* _DIRECTIVE_
Which lines of the data below contain the string "icon"? Copy each such line in full.

* _SUPPLIED RECORDS_
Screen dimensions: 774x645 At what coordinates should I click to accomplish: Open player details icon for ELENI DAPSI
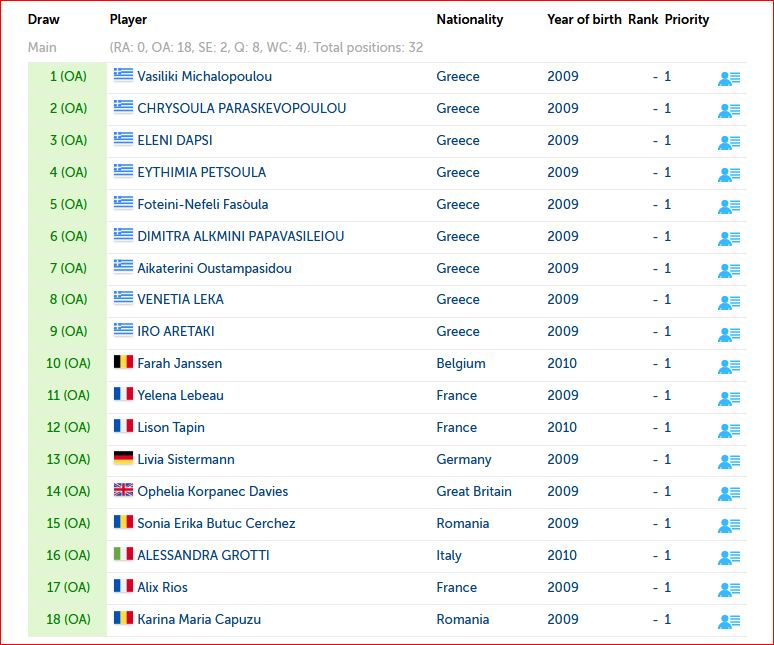coord(728,142)
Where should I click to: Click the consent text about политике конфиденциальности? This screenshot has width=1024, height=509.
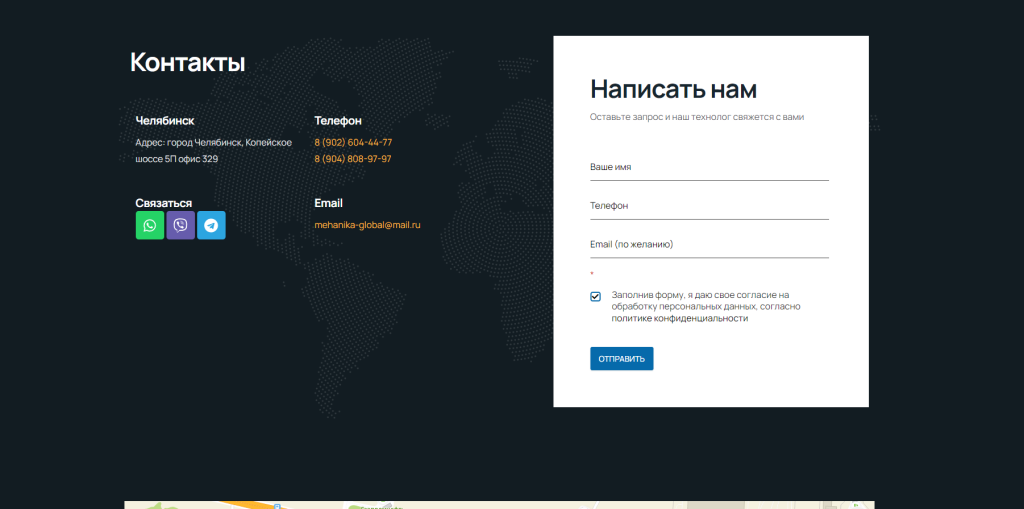click(x=705, y=307)
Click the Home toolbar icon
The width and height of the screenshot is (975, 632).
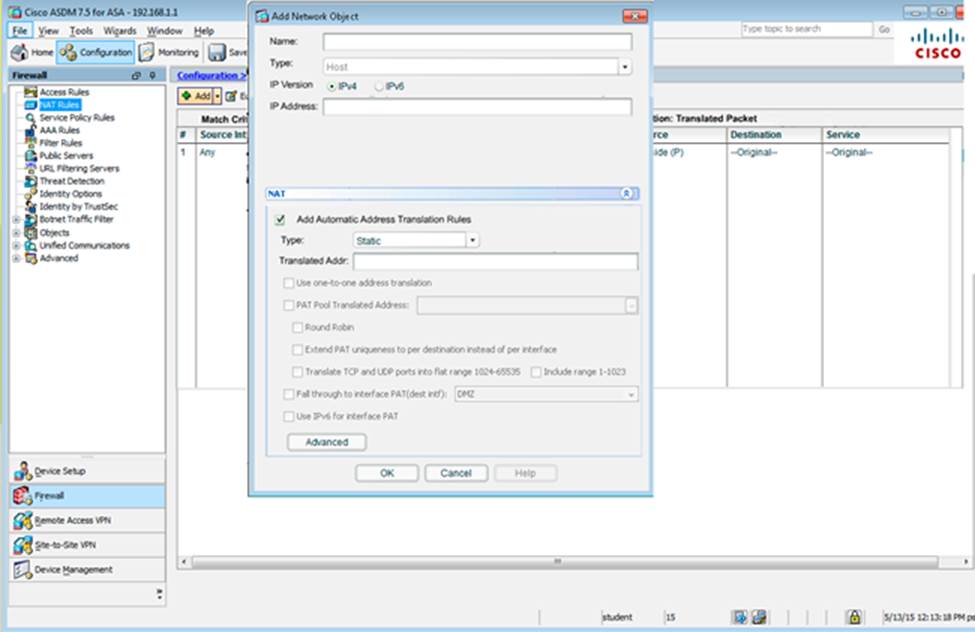pyautogui.click(x=31, y=52)

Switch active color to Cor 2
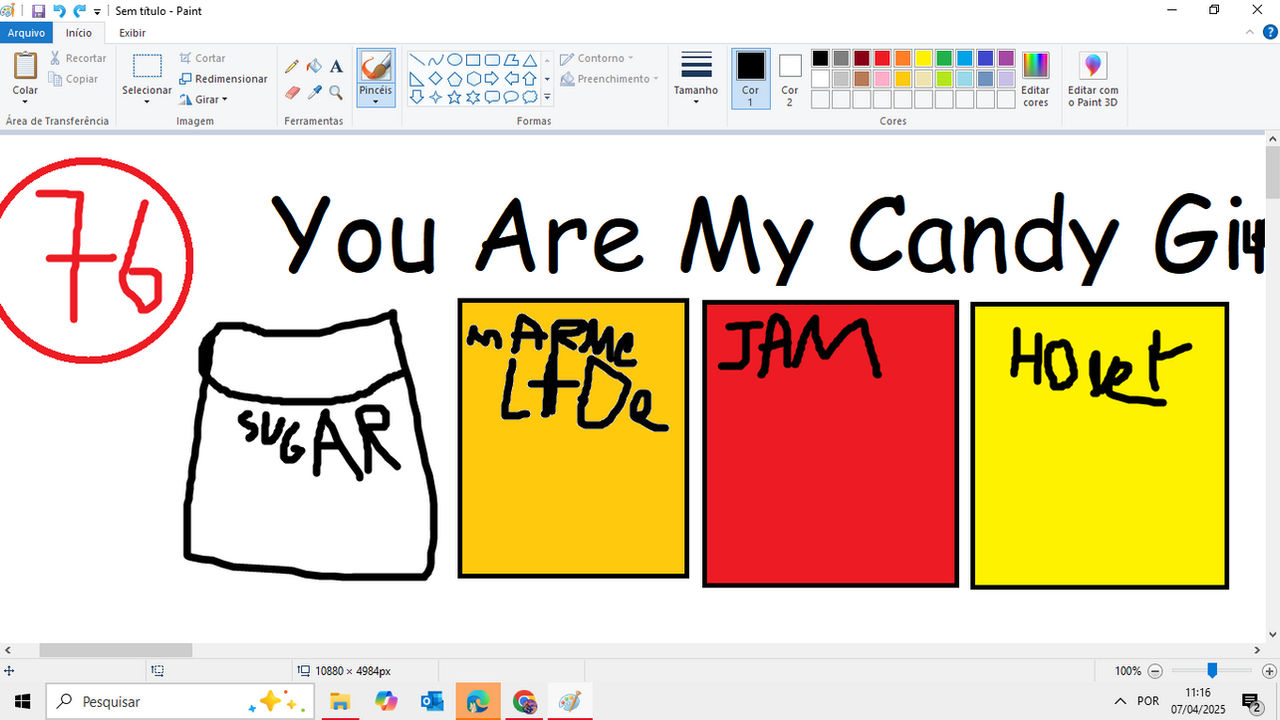(x=790, y=78)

* _SOLUTION FOR THIS TASK_
Screen dimensions: 774x645 At what coordinates should I click to accomplish: Open player details icon for ELENI DAPSI
Click the Home toolbar icon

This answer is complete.